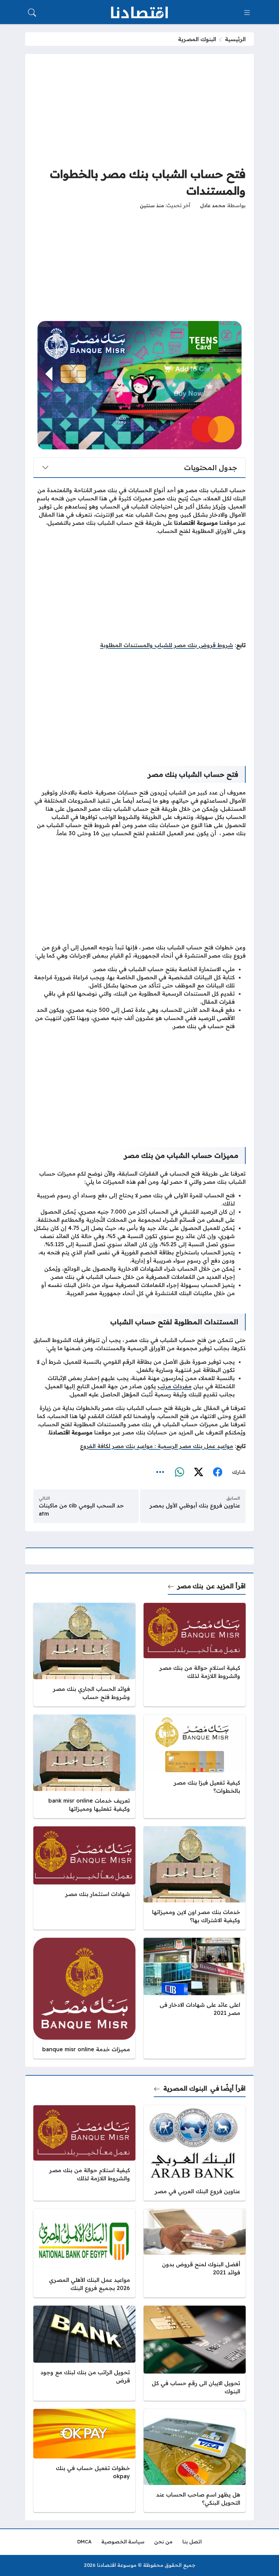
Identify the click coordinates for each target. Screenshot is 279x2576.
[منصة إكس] (198, 1472)
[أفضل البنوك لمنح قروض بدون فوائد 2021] (195, 2253)
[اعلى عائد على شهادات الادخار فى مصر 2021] (195, 1998)
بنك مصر (190, 1586)
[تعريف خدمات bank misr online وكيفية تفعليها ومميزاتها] (84, 1766)
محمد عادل (212, 205)
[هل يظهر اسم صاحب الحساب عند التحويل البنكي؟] (195, 2460)
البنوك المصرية (197, 39)
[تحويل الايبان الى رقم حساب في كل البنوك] (195, 2353)
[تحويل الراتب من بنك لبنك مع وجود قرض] (84, 2353)
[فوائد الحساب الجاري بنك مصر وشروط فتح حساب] (84, 1654)
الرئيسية (235, 39)
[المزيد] (160, 1472)
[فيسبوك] (217, 1472)
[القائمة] (247, 12)
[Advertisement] (139, 109)
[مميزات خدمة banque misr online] (84, 1998)
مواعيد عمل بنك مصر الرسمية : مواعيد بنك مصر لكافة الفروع (156, 1446)
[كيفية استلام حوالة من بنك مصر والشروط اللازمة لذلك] (195, 1654)
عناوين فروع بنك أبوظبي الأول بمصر (195, 1505)
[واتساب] (179, 1472)
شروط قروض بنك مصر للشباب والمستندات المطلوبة (166, 645)
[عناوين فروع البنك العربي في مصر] (195, 2153)
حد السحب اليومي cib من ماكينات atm (81, 1509)
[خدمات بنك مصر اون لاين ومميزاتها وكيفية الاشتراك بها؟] (195, 1878)
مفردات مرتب (175, 1386)
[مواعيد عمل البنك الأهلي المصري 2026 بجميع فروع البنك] (84, 2253)
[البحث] (32, 12)
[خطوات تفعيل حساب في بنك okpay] (84, 2460)
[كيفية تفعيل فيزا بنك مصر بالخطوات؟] (195, 1766)
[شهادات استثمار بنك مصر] (84, 1878)
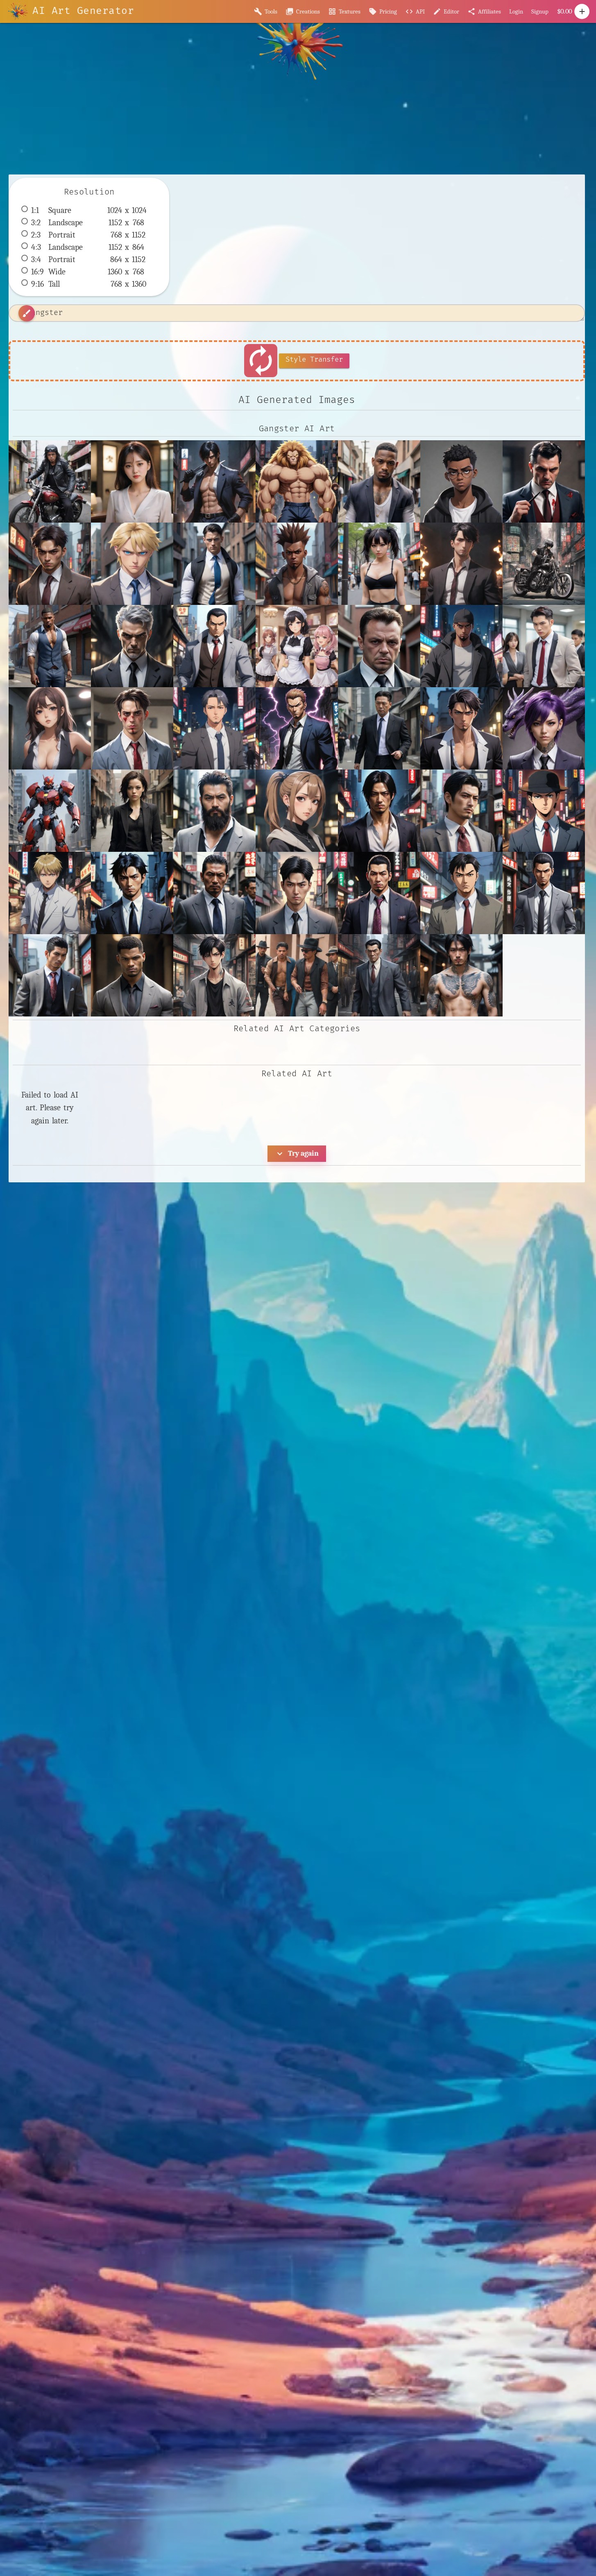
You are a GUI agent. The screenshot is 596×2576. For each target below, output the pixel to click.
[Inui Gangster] (297, 811)
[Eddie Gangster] (379, 646)
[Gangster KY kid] (50, 728)
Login (516, 11)
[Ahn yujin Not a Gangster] (132, 481)
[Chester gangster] (214, 564)
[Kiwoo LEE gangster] (297, 893)
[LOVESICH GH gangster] (214, 975)
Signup (539, 11)
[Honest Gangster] (132, 811)
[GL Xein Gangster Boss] (544, 646)
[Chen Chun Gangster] (50, 564)
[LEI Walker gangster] (132, 975)
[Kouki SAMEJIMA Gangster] (50, 975)
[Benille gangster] (379, 481)
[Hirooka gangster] (544, 728)
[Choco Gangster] (297, 564)
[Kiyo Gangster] (379, 893)
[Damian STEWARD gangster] (50, 646)
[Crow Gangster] (379, 564)
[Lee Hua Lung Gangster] (379, 975)
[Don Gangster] (214, 646)
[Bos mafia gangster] (544, 481)
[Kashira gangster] (544, 811)
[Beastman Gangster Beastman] (297, 481)
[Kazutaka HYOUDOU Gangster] (50, 893)
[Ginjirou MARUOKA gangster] (297, 728)
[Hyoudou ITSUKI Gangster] (214, 811)
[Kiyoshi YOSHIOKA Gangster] (461, 893)
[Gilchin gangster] (214, 728)
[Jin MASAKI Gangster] (461, 811)
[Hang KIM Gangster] (379, 728)
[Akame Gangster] (214, 481)
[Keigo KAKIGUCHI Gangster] (132, 893)
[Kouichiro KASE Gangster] (544, 893)
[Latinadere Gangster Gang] (297, 975)
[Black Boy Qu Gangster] (461, 481)
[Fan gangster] (461, 646)
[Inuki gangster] (379, 811)
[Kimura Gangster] (214, 893)
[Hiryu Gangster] (50, 811)
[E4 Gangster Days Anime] (297, 646)
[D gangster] (461, 564)
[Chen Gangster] (132, 564)
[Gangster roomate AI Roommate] (132, 728)
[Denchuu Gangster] (132, 646)
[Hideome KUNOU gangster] (461, 728)
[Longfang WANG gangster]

WORK ORDER: Each line from the one with "[Latinadere Gangster Gang] (297, 975)" through the end of the records above should be written out exactly. No other line should appear.

TASK SOLUTION:
[Latinadere Gangster Gang] (297, 975)
[Black Boy Qu Gangster] (461, 481)
[Fan gangster] (461, 646)
[Inuki gangster] (379, 811)
[Kimura Gangster] (214, 893)
[Hiryu Gangster] (50, 811)
[E4 Gangster Days Anime] (297, 646)
[D gangster] (461, 564)
[Chen Gangster] (132, 564)
[Gangster roomate AI Roommate] (132, 728)
[Denchuu Gangster] (132, 646)
[Hideome KUNOU gangster] (461, 728)
[Longfang WANG gangster]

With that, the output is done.